Defendants' motion to file case under seal is granted. The complaint and all subsequent pleadings shall be filed under seal until further order of court.

 Three days later I heard arguments regarding a motion by Grove Fresh to lift the seal. After a brief colloquy, I stated that the "motion to lift the seal is denied without prejudice to you raising it after we deal with whatever pretrial motions there are with respect to dismissing the complaint." I later denied various motions to dismiss the case, but did not explicitly refer to the emergency motion to seal.

 On 1 May 1991 I signed a stipulated protective order "in order to provide protection of confidential and proprietary information and to facilitate discovery." *fn3" As Grove Fresh's attorney at the time, and therefore a signatory to the order, Mr. Messina agreed that "documents designated as 'confidential' shall be used only for the preparation and trial of this lawsuit, and for no other purpose except as may be required by law or court process."

 On 9 October 1991, intervenors in the case moved to vacate the seal. Ordering a fresh round of briefs on the seal's merits, I offered the defendants another chance to justify the seal and identify what it wanted to protect. On 29 November, Everfresh argued that the seal

was originally ordered in the 90 case at Everfresh's request because plaintiff had threatened to file the action in the public record, if Everfresh did not pay a multimillion dollar settlement, with unsubstantiated scandalous allegations that would damage the reputation of Everfresh and others. Plaintiff's pleadings also incorporate and attach protected confidential information obtained through discovery. Had this court not placed the 90 case under seal, the unsubstantiated, scandalous allegations and information that were subject to the protective order would have been improperly disseminated into the public realm.

 I agreed with the premise of this argument. On 20 November 1992, in an order partially granting intervenors' motion, I stated on the record that "the seal order in 90 C 5009 served to effectuate the purposes of the protective order entered in the earlier case," No. 89 C 1113. *fn4" Thus did I seek to incorporate by reference the protective order in the older case as a justification for the seal in the newer one.

 I also put into the record my feeling that lifting the seal on the entire case was problematic, because the existence of the seal may have led the parties to believe that they could file papers containing discovery material that would not otherwise properly be put before the court. Another problem with lifting the seal stemmed from the nature of the complaint. As I said in the order,

the complaint in this case contains allegations which would, if not filed in court and if untrue, be libelous. Some of those against whom allegations are made are not parties to the record and can never secure vindication. The business records, furthermore, contain information which the law customarily protects [such as] speculation and the unproved, untested conclusions in pleadings filed by lawyers under the loose requirements of Federal Rules of Civil Procedure 8 and 9.

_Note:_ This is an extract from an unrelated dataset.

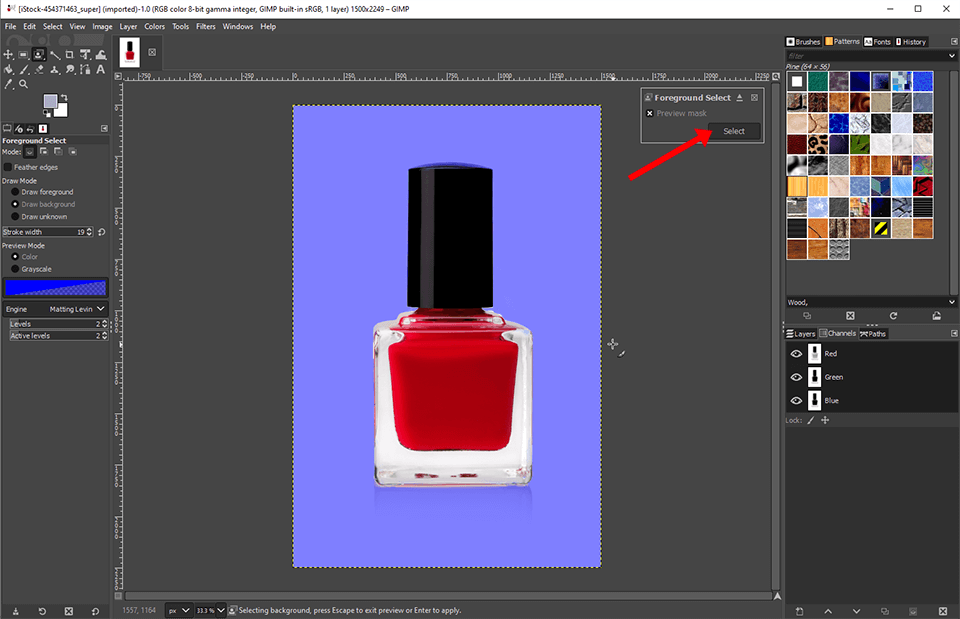
Task: Click the Eraser tool icon
Action: click(x=38, y=70)
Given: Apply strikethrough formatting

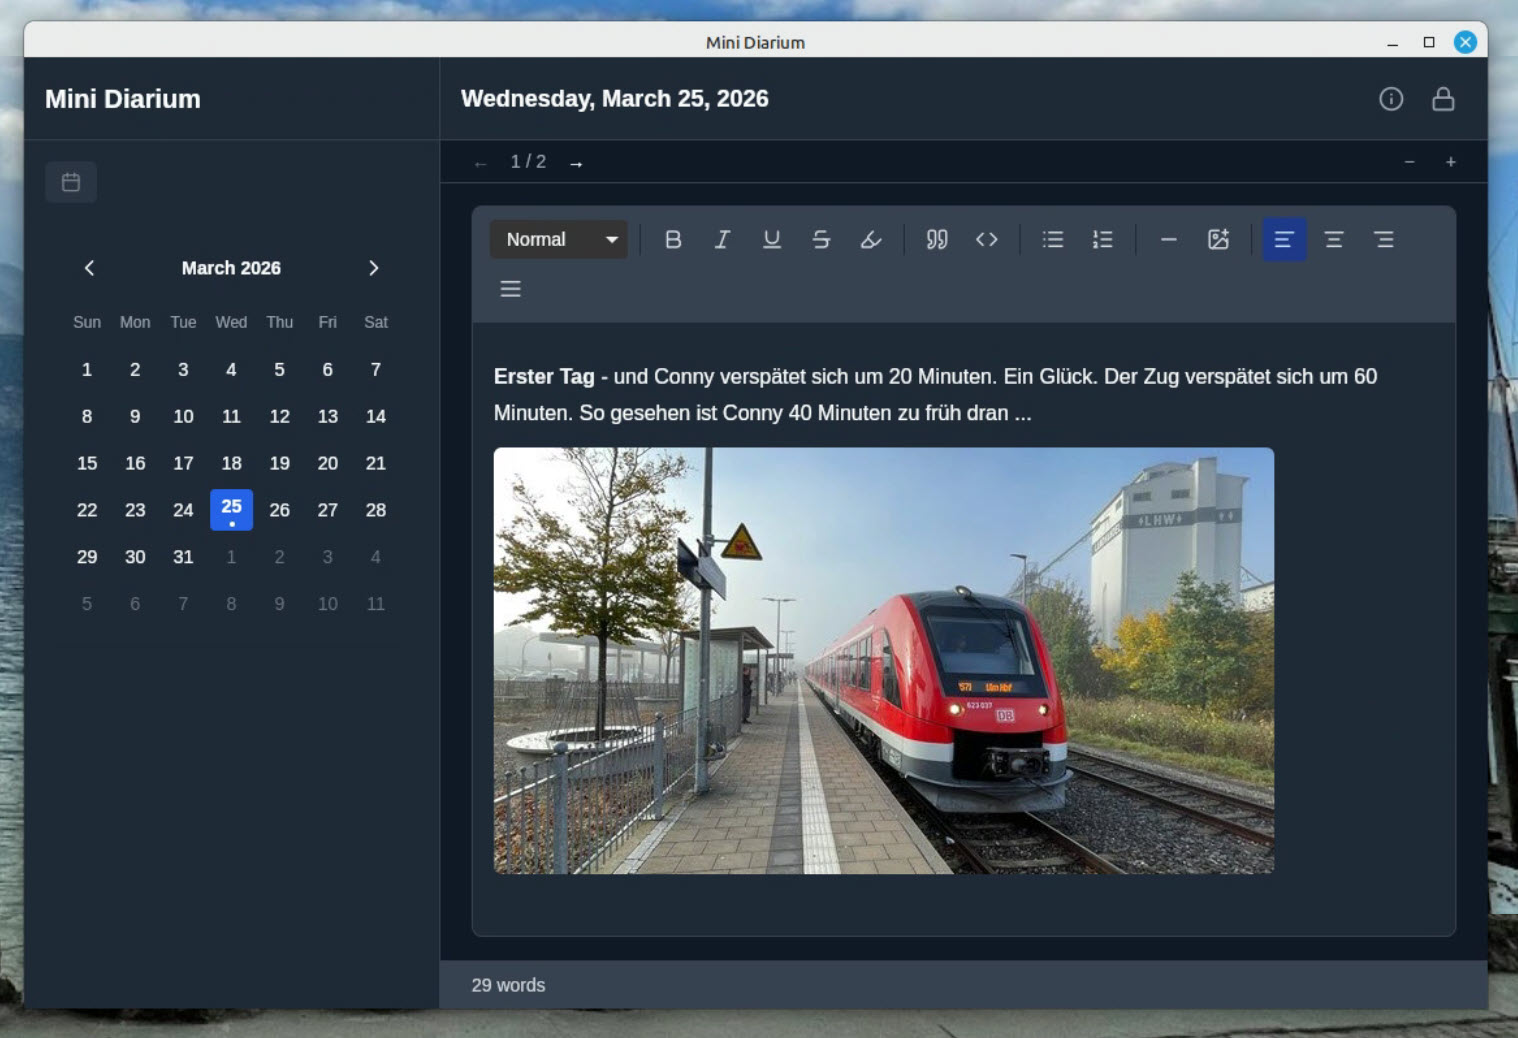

 On 21 January 1993, Grove Fresh discharged Mr. Messina as its attorney in the Grove Fresh litigation. On 29 April 1993, case No. 90 C 5009 was dismissed with prejudice pursuant to settlement.

 Then, on 1 June 1993 intervenors renewed their motion to vacate the seal. This was denied. Intervenors appealed parts of this denial, which included the issue of whether this court should have issued a decision on the record justifying the seal.

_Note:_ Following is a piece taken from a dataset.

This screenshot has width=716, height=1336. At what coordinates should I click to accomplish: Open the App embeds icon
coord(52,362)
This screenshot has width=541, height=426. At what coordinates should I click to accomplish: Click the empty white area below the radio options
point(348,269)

 In remanding the case back to me, the Seventh Circuit reiterated that it had yet to find "reversal per se appropriate" where a court had not made a point of articulating its findings and reasoning for entering an order limiting access. Grove Fresh Distributors, Inc. v. Everfresh Juice Co., 24 F.3d 893, 898 (7th Cir. 1994). The Court of Appeals asked "only that in reaching its decision in this matter on remand that the district court specify the basis for its conclusions." Id. at 899. This decision was issued on 12 May 1994.

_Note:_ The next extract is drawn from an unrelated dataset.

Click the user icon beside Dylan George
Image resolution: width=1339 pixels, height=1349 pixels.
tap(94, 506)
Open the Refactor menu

 Continuing disclosures by Messina in apparent violation of the orders of confidentiality, and the motions that would inevitably follow to try and rein him in, gave me ample opportunity to follow the Court of Appeals request and elaborate for the record the seal's rationale. The first chance I had to do this was actually one month prior to the issuance of the Seventh Circuit's opinion. On 8 April 1994, acceding to Mr. Messina's request to clarify the seal order's scope, I discussed the reasons behind my orders of confidentiality at some length:

Mr. Messina has not always been clear in his descriptions to me and perhaps even in his own mind as to what is in the public record and what is not otherwise in the public record and what had been discovered in the course of discovery and which is sealed here.
. . . My past experience with Mr. Messina leads me to believe that I will then engage in a lengthy set of hearings in which we will have to carefully patrol the border between what came out of the court file and what's in the public arena, and I don't want that to occur. I don't think it's good for the case. I don't think it's good for Messina. I think it will increase everybody's costs.
So my answer to you is that I would advise Mr. Messina not to speak about the case and what might possibly transgress the seal with anybody until we resolve the question of his alleged prior violation of the seal order.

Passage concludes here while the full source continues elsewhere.